Give exactly the lines from the one with "Where should I" through the final line of the listing below, both included, leaving out any pictures.
————————
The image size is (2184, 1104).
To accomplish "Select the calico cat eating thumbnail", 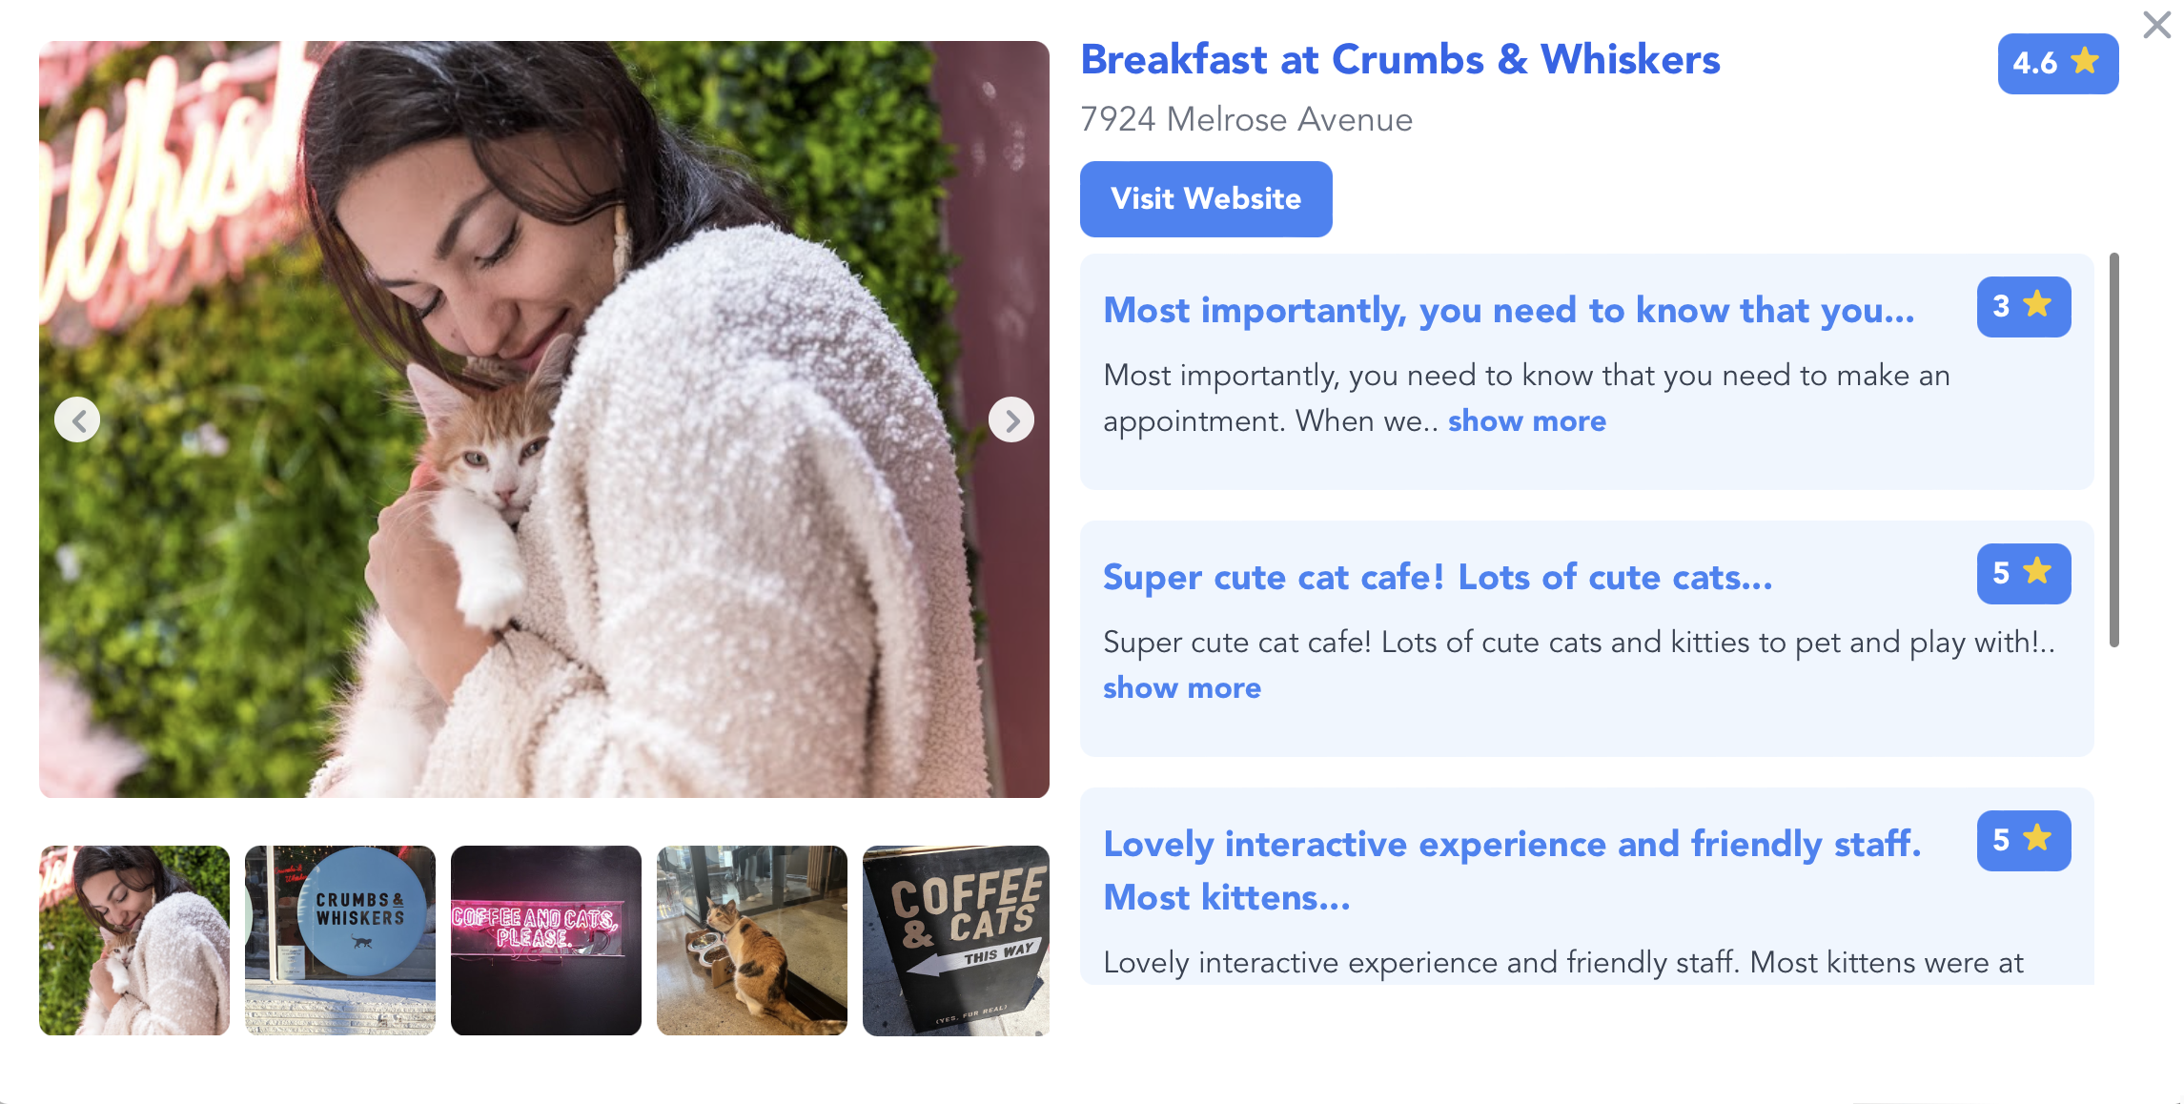I will tap(752, 940).
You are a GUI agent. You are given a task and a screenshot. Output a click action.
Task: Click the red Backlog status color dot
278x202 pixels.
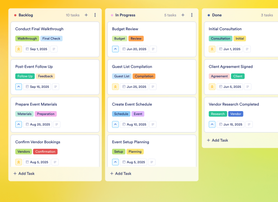click(15, 15)
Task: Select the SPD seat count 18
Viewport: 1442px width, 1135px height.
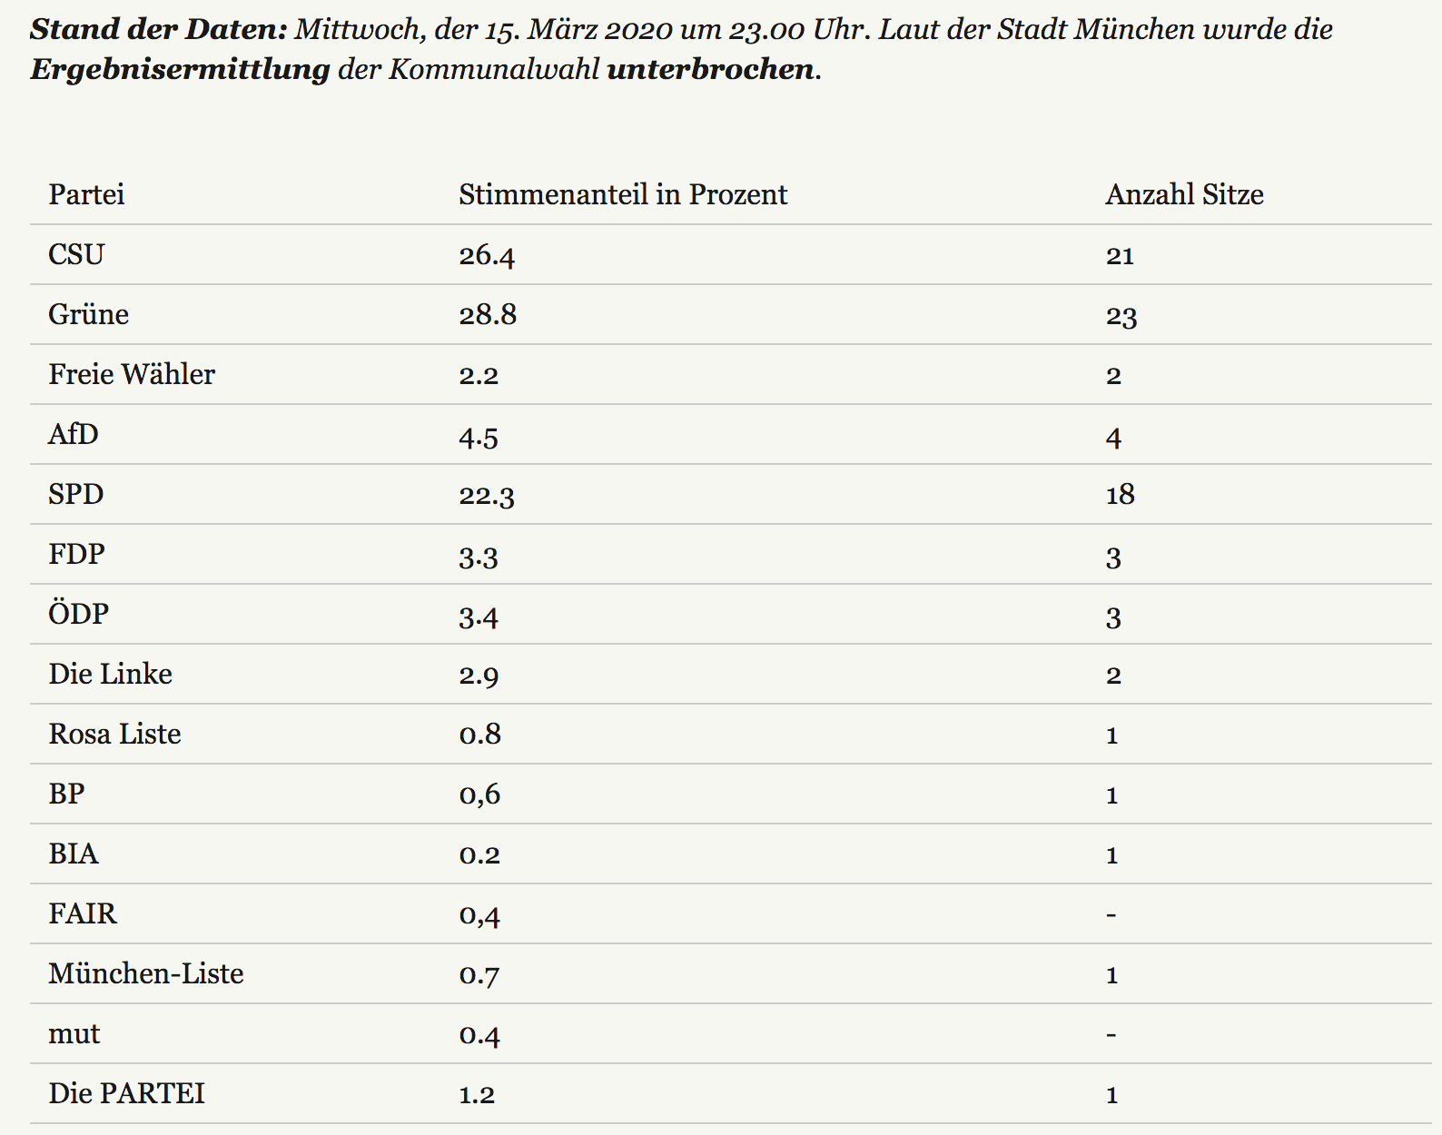Action: pyautogui.click(x=1120, y=494)
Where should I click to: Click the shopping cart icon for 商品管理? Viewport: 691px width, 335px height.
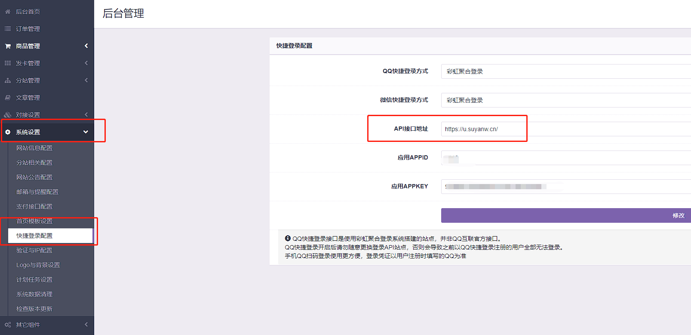click(8, 46)
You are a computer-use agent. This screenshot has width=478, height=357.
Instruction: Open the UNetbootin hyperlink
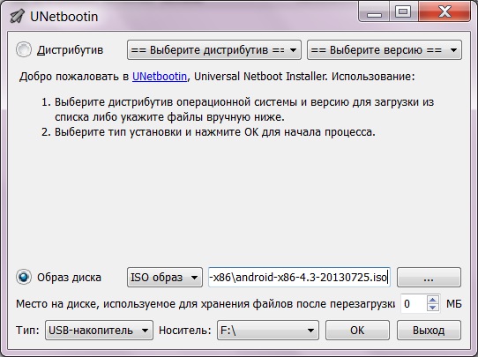tap(160, 76)
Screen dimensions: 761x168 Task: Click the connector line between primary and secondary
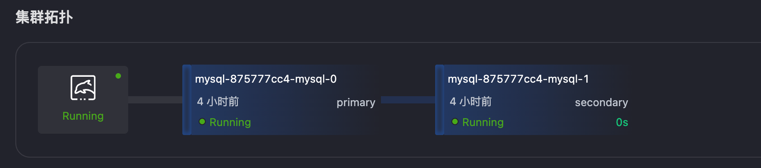pos(408,100)
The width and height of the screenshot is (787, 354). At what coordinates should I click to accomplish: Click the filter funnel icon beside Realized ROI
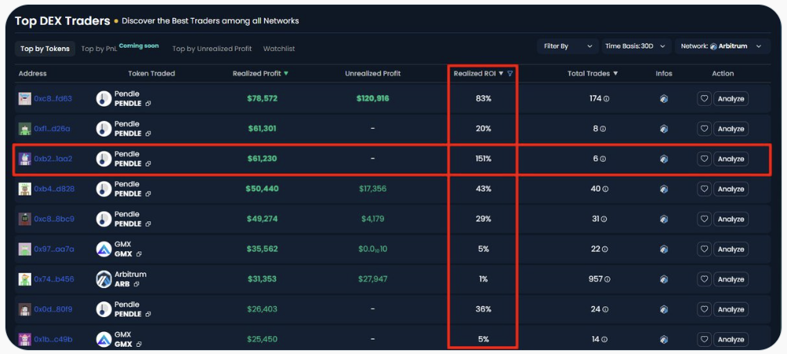(510, 74)
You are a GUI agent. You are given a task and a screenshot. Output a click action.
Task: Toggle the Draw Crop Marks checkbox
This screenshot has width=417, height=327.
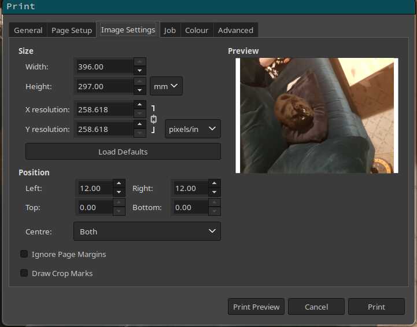click(x=24, y=273)
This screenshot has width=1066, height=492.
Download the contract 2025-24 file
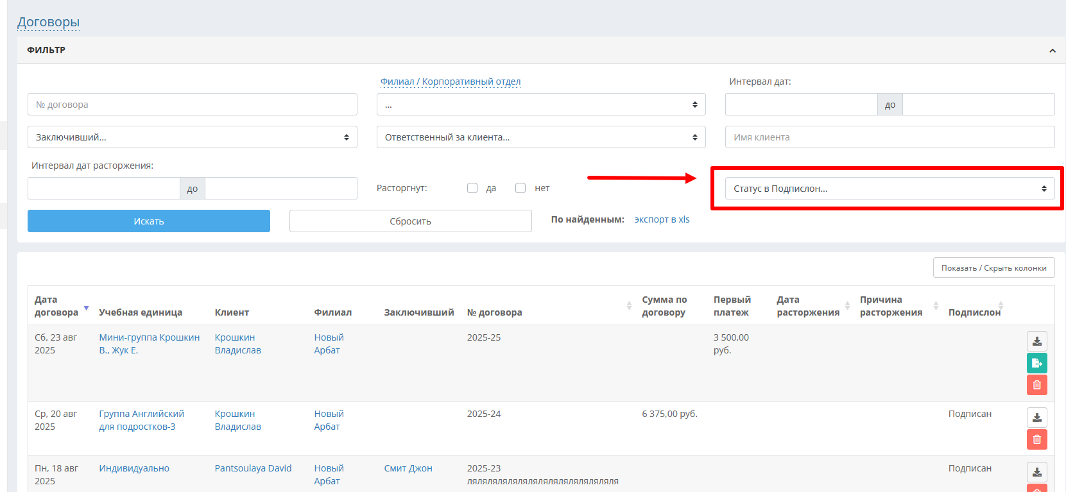pos(1036,418)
————————
* OUTPUT BELOW *
Where should I click to: Click the shopping cart icon for 商品管理? Viewport: 691px width, 335px height.
click(8, 46)
You are a computer-use agent. This screenshot has width=478, height=357.
Instruction: Open the UNetbootin hyperlink
tap(160, 76)
Screen dimensions: 761x168 Task: Click the connector line between primary and secondary
pos(408,100)
The width and height of the screenshot is (787, 354). At what coordinates should I click to accomplish: Click the filter funnel icon beside Realized ROI
(510, 74)
You are a GUI agent. You are given a task and a screenshot. Output a click action.
Task: Toggle the Draw Crop Marks checkbox
This screenshot has width=417, height=327.
click(x=24, y=273)
This screenshot has width=1066, height=492.
Download the contract 2025-24 file
pos(1036,418)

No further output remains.